There was no regional West Africa humanitarian appeal launched in 2011 or 2012, leaving fundraising to a series of national appeals, some of which were early (Niger) but others which came as late as June, creating confusion over how much money was needed for the crisis. UN and NGO humanitarian leadership group the Inter-Agency Standing Committee estimated US$724 million was needed based on initial appeals, a figure that was in use until June 2012, despite agencies predicting in January that they would need at least $1.2 billion; and WFP alone stating it would need $808 million to address food security. The figure has since been revised up to $1.6 billion. On the whole, donors gave more, and more quickly, to the Sahel this year, said OCHA head of programmes in West Africa Noel Tsekouras, but some say the confusion eroded the confidence of smaller bilateral donors to fund in large quantities.

Resilience must go beyond humanitarians

The resilience message is getting through to donors and some are already trying out more flexible funding - such as the US Office for Foreign Disaster Assistance, which enables quick scale-up of development activities into humanitarian - but the resilience debate is relegated mainly to humanitarian circles, not development actors.
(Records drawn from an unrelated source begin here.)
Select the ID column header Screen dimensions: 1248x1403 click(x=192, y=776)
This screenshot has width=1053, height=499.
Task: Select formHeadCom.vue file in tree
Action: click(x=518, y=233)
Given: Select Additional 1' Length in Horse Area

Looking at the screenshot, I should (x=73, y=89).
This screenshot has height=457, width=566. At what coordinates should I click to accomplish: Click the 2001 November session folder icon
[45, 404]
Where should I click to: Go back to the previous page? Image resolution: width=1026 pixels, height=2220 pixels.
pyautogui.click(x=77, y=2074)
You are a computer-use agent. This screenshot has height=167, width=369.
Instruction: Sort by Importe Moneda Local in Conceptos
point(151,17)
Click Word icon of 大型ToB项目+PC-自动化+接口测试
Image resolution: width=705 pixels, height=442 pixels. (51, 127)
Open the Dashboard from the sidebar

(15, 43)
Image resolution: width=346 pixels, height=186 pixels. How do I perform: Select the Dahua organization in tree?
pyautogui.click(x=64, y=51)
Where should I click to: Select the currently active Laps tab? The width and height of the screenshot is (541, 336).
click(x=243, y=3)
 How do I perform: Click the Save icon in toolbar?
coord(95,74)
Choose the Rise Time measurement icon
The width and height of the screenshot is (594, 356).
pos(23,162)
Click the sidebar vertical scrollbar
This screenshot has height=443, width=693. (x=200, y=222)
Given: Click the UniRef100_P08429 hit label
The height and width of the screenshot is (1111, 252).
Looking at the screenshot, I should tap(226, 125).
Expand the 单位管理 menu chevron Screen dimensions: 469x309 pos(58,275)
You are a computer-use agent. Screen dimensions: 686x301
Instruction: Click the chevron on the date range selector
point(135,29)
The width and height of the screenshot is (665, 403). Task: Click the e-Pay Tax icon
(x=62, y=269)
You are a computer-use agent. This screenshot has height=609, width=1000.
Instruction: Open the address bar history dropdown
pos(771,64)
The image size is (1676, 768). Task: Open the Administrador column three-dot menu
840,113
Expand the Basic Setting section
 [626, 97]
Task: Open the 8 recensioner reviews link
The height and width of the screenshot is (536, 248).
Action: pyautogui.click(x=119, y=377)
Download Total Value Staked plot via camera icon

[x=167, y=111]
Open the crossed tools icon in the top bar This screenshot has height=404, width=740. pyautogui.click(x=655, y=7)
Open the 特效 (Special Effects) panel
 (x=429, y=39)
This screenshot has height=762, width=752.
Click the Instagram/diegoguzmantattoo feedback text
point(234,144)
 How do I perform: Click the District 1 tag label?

“Development actors remain in the neo-liberal paradigm where economic growth will help people out of poverty… but robust economic growth in the Sahel has been coupled with increasing food insecurity and malnutrition - there is something wrong with the development model,” said Gubbels.

Investment in agriculture - key to resilience in the Sahel - tends to focus on high-input development in areas of the Sahel with high potential (such as southern Mali), overlooking small-scale farmers who grow in ecologically fragile zones. Look to Brazil for inspiration, says Gubbels, which has two agriculture ministries: one focuses on exports, the second on the needs of small-scale peasant farmers.

Social protection schemes for the poorest are also fairly undeveloped in the Sahel - be they targeted cash or food distributions (from national reserves), employment programmes, or healthcare benefits for children - and need to be prioritized. Niger is talking about social protection, but others need to do the same, says Gubbels.

Avoid knee-jerk market interventions

As opposed to 2010, when food markets functioned quite well, in 2011-2012 prices in some markets were 80 percent higher than the five-year average, meaning any efforts to lower prices would have to be at an enormous scale to have an impact, said WFP food security analyst, Jean-Martin Bauer. Thus when national governments subsidized and made available their national cereal stocks, it did not have a widespread impact (other than in Mauritanian capital Nouakchott) as the amounts were too small.

“It is also a very expensive intervention,” Bauer told IRIN. “A better use of money would be to target aid to the most vulnerable groups.”

Some governments took a knee-jerk response to restrict trade - for instance, Burkina Faso stopped cereal trade to Niger during the lean season - but rather than lower prices domestically, it slowed down domestic trade, as wholesalers held back their available stocks, noted Bauer.

Trade was also restricted between Mali and its neighbours Burkina Faso and Mauritania, partly linked to insecurity. All West African states need to come together to set up a common agricultural market, which would enable surpluses and deficits to better work themselves out, and could stabilize prices across the region, Bauer said.

The scale-up of cash and cash vouchers is generally seen as a positive development, but given the volatility and dynamism of West African food markets (“here markets can change completely every year,” remarked Bauer), a better understanding of when to choose food or cash is needed, he said. “The type of analysis we need in the humanitarian sector must start to change.”